Beginning in 2005, when I became Acting Chair for Computing Science, I reached a critical tipping point: administrative meetings out-numbered research meetings. Over time, this trend has only accelerated such that most of my working day is spent in meetings, with only a small percentage of time available to meet with students or discuss research. I don't bemoan this change; after all, it was my choice to assume administrative responsibilities.
In the past two weeks, I have had two meetings that stand out in my mind. The details of these meetings have been obfuscated to protect the innocent, as well as being slightly embellished (to make a point).

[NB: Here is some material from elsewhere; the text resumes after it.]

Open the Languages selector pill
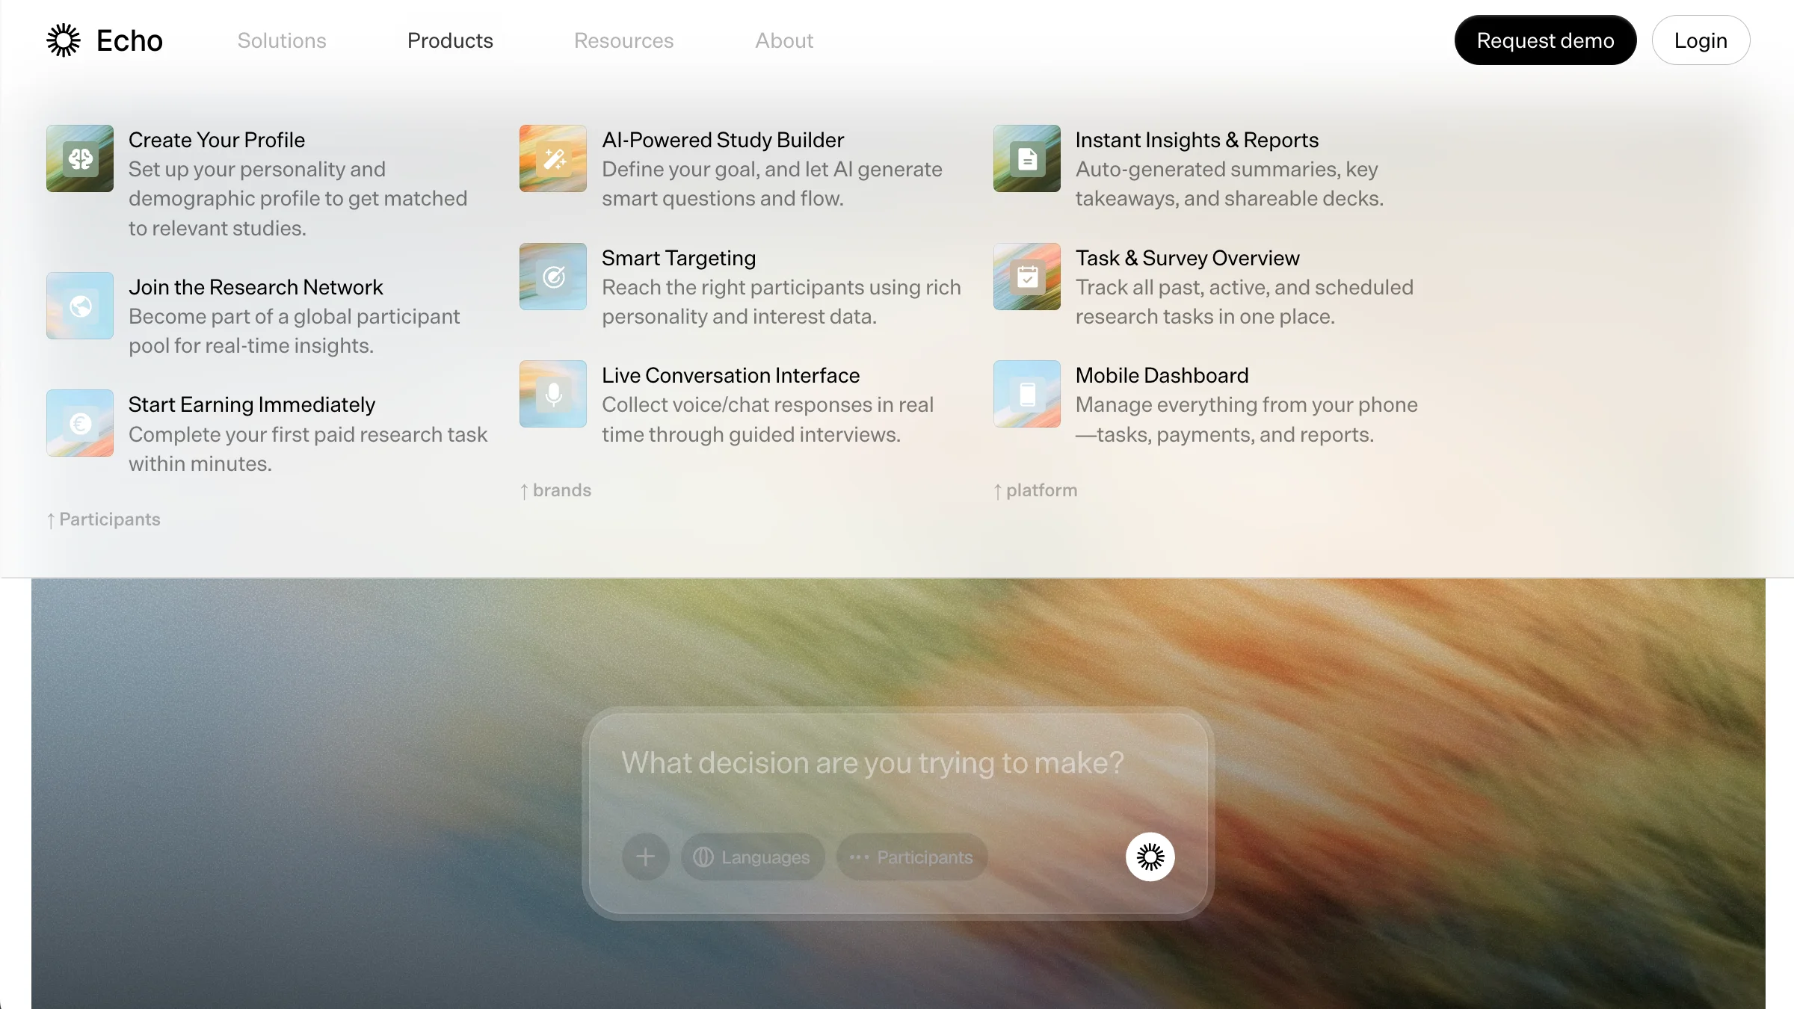The width and height of the screenshot is (1794, 1009). (752, 857)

A colleague and I met with a graduate student to discuss progress related to their thesis. The student had a satisfactory work plan that would take her through the remaining tasks towards a successful graduation. But as she talked, it dawned on me that the work could be couched in a more general way. I interjected with my idea, and for the next hour or so we went off on a brainstorming tangent. Suggestions and ideas flowed easily, and the level of excitement kept rising. Eventually, we had to stop, but only because of other commitments. We resumed the next day and made more progress, but the level of passion had been partially diminished by the interruption.
The result of the meetings was an important contribution to the student’s thesis, and one that will allow us to make broader claims about the impact of her research. The real value to me was the joy of being creative. The first meeting was exciting – even inspirational. I have had many exhilarating research meetings in my life, some of which are forever imprinted on my mind. They are very special memories. Letting one’s imagination run wild is one of the joys of life.
I sat around the table with four colleagues, discussing strategies for dealing with an important administrative problem. There were few options available to us, so each was assessed for its short- and long-term impact. By the end of the meeting, there was consensus on the right strategy to adopt. It was a workman-like meeting, focused on the matter at hand with no deviations from the agenda. In summary, it was a satisfying meeting that achieved all of its objectives.
For a professor, job satisfaction comes when one has at least 10% of their time for “inspiration” to offset the 90% for “perspiration”. Although we all love the time we spend being creative, you can’t eliminate or play down the importance of perspiration. After all, it can take a lot of work (perspiration) to realize one good idea (inspiration). The chance to come up with a new idea -- imaginative, innovative, inspired -- is seductive.
Research meetings can take me to an intellectual high that is greater than anything I have ever experienced in an administrative meeting. Administrative matters can lead to creative solutions, but in my experience they are the exception rather than the rule. I go into every research meeting hoping to be excited, but I go into every administrative meeting praying to be satisfied.
The implication for me is obvious: I need more meetings that generate ideas -- brainstorming -- and less that deal with mundane matters.